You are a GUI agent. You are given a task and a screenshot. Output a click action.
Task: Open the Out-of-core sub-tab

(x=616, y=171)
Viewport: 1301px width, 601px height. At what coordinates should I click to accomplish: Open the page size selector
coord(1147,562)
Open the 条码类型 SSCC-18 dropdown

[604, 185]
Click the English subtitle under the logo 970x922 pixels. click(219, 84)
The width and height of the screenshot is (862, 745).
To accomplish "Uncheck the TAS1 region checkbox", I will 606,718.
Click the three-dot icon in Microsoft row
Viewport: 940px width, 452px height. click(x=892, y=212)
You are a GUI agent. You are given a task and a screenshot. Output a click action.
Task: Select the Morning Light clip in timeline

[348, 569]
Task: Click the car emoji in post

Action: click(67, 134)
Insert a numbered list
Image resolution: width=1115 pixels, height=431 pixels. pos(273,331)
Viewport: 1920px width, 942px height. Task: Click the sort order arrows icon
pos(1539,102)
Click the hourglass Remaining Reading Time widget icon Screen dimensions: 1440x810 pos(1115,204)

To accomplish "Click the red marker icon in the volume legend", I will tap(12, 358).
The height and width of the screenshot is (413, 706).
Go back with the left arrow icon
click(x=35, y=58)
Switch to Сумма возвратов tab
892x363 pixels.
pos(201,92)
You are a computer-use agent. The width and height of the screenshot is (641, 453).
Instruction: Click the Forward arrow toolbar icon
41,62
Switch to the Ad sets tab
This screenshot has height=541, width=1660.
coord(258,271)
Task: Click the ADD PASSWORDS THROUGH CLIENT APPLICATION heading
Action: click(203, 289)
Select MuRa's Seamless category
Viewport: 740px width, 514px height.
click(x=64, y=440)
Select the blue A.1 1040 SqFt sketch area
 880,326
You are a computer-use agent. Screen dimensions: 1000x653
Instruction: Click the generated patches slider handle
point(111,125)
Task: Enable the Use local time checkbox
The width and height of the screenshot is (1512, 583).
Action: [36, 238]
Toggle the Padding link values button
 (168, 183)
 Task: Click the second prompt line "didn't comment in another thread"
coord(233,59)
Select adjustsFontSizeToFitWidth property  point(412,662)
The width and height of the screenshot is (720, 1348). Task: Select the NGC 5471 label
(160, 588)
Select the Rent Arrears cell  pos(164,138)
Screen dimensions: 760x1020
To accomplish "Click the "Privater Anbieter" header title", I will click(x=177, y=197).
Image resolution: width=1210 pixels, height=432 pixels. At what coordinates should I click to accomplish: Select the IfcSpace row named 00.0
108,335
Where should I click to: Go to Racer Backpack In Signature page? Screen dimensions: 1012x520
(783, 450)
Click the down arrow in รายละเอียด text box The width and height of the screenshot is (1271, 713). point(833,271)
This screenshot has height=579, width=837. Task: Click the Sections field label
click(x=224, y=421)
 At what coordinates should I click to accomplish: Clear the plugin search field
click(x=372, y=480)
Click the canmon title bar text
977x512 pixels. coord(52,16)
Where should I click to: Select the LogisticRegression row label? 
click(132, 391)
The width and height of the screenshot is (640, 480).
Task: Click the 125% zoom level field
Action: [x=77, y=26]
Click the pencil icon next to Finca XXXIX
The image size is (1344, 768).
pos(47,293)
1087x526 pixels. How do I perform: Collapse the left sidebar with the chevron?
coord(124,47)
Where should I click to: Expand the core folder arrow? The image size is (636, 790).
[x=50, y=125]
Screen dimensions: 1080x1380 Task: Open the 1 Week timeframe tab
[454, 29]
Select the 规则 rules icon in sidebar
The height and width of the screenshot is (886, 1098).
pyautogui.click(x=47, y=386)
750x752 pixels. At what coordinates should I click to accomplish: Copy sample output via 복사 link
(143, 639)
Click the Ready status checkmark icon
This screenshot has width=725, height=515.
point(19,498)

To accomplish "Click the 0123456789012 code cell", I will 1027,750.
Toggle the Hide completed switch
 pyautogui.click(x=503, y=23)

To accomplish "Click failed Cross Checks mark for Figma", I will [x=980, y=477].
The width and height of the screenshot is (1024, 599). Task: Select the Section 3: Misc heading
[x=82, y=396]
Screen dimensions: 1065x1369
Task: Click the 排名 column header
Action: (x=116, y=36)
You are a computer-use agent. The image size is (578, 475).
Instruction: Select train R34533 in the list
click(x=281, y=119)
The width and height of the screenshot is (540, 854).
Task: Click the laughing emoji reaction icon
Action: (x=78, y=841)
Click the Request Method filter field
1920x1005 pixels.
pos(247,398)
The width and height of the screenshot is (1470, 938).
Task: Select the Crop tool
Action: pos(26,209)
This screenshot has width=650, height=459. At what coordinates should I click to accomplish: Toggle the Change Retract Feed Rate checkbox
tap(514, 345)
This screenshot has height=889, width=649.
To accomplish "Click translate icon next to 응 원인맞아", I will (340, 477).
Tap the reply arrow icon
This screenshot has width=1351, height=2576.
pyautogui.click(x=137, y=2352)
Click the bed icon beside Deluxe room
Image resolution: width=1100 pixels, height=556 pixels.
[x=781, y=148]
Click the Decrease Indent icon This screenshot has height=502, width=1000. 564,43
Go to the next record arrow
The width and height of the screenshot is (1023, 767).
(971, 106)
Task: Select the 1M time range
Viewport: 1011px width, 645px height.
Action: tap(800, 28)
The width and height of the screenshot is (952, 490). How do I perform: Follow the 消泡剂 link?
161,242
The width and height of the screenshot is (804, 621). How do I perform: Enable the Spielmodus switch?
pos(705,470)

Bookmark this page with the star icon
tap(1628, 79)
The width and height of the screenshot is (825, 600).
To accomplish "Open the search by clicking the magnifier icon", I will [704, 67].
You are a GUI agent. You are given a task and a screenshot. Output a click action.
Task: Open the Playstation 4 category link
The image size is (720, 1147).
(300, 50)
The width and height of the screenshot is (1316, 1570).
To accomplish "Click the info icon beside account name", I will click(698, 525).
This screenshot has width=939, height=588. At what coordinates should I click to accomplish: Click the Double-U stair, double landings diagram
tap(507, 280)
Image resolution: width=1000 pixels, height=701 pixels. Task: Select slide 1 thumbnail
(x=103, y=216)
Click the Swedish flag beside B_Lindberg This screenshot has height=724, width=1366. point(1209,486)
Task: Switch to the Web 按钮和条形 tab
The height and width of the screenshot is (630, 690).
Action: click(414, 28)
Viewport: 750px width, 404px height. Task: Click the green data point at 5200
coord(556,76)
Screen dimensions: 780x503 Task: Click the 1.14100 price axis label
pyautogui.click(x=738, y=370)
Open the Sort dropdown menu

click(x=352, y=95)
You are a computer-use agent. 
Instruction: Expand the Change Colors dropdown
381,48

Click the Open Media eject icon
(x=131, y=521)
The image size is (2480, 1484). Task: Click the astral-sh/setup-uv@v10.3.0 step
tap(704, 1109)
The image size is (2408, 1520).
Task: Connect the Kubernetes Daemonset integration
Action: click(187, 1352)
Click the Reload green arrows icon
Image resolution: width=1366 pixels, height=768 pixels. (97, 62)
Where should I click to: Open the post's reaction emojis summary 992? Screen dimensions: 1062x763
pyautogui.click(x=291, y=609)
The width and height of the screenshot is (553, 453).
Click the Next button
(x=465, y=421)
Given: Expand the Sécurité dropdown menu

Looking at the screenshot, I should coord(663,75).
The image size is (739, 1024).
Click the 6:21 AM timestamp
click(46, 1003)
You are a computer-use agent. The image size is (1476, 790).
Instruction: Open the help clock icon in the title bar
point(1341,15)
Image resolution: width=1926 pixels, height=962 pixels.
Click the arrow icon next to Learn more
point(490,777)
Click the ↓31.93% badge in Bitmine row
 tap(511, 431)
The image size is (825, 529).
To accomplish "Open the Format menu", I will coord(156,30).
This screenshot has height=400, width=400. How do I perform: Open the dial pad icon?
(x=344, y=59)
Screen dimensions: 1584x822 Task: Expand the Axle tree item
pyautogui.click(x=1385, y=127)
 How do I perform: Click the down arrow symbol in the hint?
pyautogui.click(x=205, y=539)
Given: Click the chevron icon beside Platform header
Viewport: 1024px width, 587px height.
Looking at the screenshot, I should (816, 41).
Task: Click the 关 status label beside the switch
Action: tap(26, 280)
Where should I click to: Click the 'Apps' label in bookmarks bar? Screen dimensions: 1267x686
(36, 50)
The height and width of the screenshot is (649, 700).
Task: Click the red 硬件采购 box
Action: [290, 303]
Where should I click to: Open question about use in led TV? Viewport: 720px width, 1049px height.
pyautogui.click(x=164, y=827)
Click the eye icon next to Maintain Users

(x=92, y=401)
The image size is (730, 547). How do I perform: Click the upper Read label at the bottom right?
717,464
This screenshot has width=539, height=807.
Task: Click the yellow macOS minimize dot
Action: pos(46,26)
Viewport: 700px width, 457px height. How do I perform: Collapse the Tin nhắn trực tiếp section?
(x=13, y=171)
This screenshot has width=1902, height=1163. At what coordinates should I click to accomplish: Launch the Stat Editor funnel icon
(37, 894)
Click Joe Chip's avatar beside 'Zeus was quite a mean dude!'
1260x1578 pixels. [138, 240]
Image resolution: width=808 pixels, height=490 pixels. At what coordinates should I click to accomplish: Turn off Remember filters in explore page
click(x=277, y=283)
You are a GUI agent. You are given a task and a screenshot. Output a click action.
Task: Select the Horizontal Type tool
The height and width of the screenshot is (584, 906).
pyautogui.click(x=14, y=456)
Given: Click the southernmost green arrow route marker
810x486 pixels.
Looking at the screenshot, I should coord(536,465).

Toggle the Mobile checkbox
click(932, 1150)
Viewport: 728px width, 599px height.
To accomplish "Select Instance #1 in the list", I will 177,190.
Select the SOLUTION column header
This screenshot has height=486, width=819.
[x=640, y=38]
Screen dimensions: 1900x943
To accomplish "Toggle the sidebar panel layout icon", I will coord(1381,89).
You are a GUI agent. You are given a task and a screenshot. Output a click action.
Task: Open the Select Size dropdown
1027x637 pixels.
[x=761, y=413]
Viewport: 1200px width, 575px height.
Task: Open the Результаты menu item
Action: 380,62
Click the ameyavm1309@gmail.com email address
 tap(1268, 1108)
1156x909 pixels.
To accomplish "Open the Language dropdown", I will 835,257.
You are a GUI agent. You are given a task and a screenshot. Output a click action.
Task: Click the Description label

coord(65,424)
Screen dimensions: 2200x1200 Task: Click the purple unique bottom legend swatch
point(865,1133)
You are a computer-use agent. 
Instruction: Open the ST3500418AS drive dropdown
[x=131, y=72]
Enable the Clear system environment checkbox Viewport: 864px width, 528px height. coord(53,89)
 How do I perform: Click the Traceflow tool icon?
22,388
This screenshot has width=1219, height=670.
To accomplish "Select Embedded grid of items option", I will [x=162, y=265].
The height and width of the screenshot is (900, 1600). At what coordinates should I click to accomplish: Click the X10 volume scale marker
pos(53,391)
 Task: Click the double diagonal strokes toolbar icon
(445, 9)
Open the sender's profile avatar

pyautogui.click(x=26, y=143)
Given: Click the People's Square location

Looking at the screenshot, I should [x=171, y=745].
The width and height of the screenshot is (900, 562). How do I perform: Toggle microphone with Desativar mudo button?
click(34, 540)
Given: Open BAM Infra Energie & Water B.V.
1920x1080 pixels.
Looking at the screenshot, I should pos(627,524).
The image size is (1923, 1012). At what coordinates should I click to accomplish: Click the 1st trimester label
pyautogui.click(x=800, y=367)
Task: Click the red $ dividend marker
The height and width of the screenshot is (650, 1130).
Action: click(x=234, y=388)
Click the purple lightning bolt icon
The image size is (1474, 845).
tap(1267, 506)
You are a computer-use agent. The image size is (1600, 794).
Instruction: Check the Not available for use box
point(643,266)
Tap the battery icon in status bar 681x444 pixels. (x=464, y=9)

◆ **WORK REQUIRED**: In the entries above, find each line with the word "computer" and return it.

◆ **RESULT FOR THIS TASK**:
You are a computer-use agent. The width and height of the screenshot is (641, 453).
You are a computer-use agent. Screen dimensions: 1000x653
You are a computer-use agent. The image size is (578, 475).
You are a computer-use agent. 
You are a computer-use agent. The image size is (1476, 790).
You are a computer-use agent. 
You are a computer-use agent. The image size is (1600, 794).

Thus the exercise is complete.